The offer was made by the Northern Ireland Secretary of State Chris Heaton-Harris in talks with the parties that began at lunchtime on Monday at Hillsborough Castle, Co Down. Talks will continue with finance officials on Tuesday and are due to finish on Wednesday.
The package is worth £2.5 billion in once-off and continuing Treasury funding, but it is conditional on Stormont increasing household and business rates by 15 per cent, along with other changes.
Arriving for the Hillsborough meeting, the political leaders, but especially the leader of the Democratic Unionist Party Sir Jeffrey Donaldson, were loudly heckled by protesting public sector workers, including NHS nurses, with chants of “back to work, back to work”.
Refusing to accept Wednesday as a hard deadline, Mr Donaldson said he wants to see Stormont restored, but it must happen on a basis that will last.
Under the plan, a fully-restored Stormont would get money for a delayed pay rise to public servants. In addition, it would get a guaranteed so-called “fiscal floor” - an extra sum per head of NI’s population compared with England, to compensate for NI’s greater social need. In the past, NI has received up to £1.25, or more, per head for each £1 per person spent on public services spent in England, but this ratio has never been guaranteed. Now, it appears that the Treasury is prepared to offer a £1.24 per head “floor”.
In addition, NI would get a four-year stabilisation fund for reforms and to ease spending pressures, while past overspends would be paid back to the Treasury over five years rather than immediately.
Last year, Stormont overspent by nearly £300m, while the 2023/24 budget is also significantly in the red, too. Minus Stormont ministers, civil servants have made £1 billion worth of cuts, but a £1 billion deficit is still forecast - including £450m for inflation pressures and higher demands for health services from an ageing population. In addition, £550m is overdue for the public pay bill.
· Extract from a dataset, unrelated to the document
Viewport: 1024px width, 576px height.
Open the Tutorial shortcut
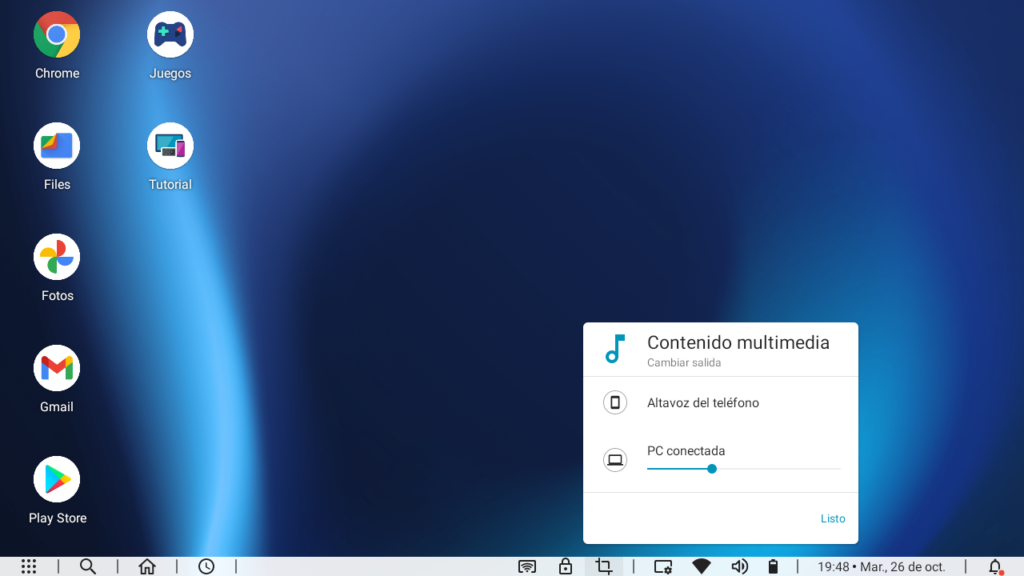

The sums on offer from London, which have so far not been spelled out, are “eye watering”, according to the leader of the Official Unionist Party, Doug Beattie, but they do not offer hope that NI’s budget challenges can be dealt with not just for one year, but many, he said.
Echoing that point, Mr Donaldson said the finances of Northern Ireland need “to be dealt with” comprehensively, though the Heaton-Harris offer does put pressure on him from voters increasingly angry about the quality of public services.
In a claim challenged by others, he said the DUP had been the first to seek fundamental NI’s budget reforms, where figures are calculated on the basis of need, rather than on Treasury formulas.
However, Mr Donaldson gave little reason to be believe that a Stormont restoration is now possible ahead of Christmas, despite all of the speculation in recent days.
Mr Beattie was equally downbeat, no longer believing in a pre-Christmas deal.
Speaking after the talks ended, the leader of the Social Democratic Labour Party Colum Eastwood said the Secretary of State’s offer was “an opening gambit” that does not go far enough. Asked, however, if it could break the logjam, Mr Eastwood said “hope is one thing in this place, but confidence is another”.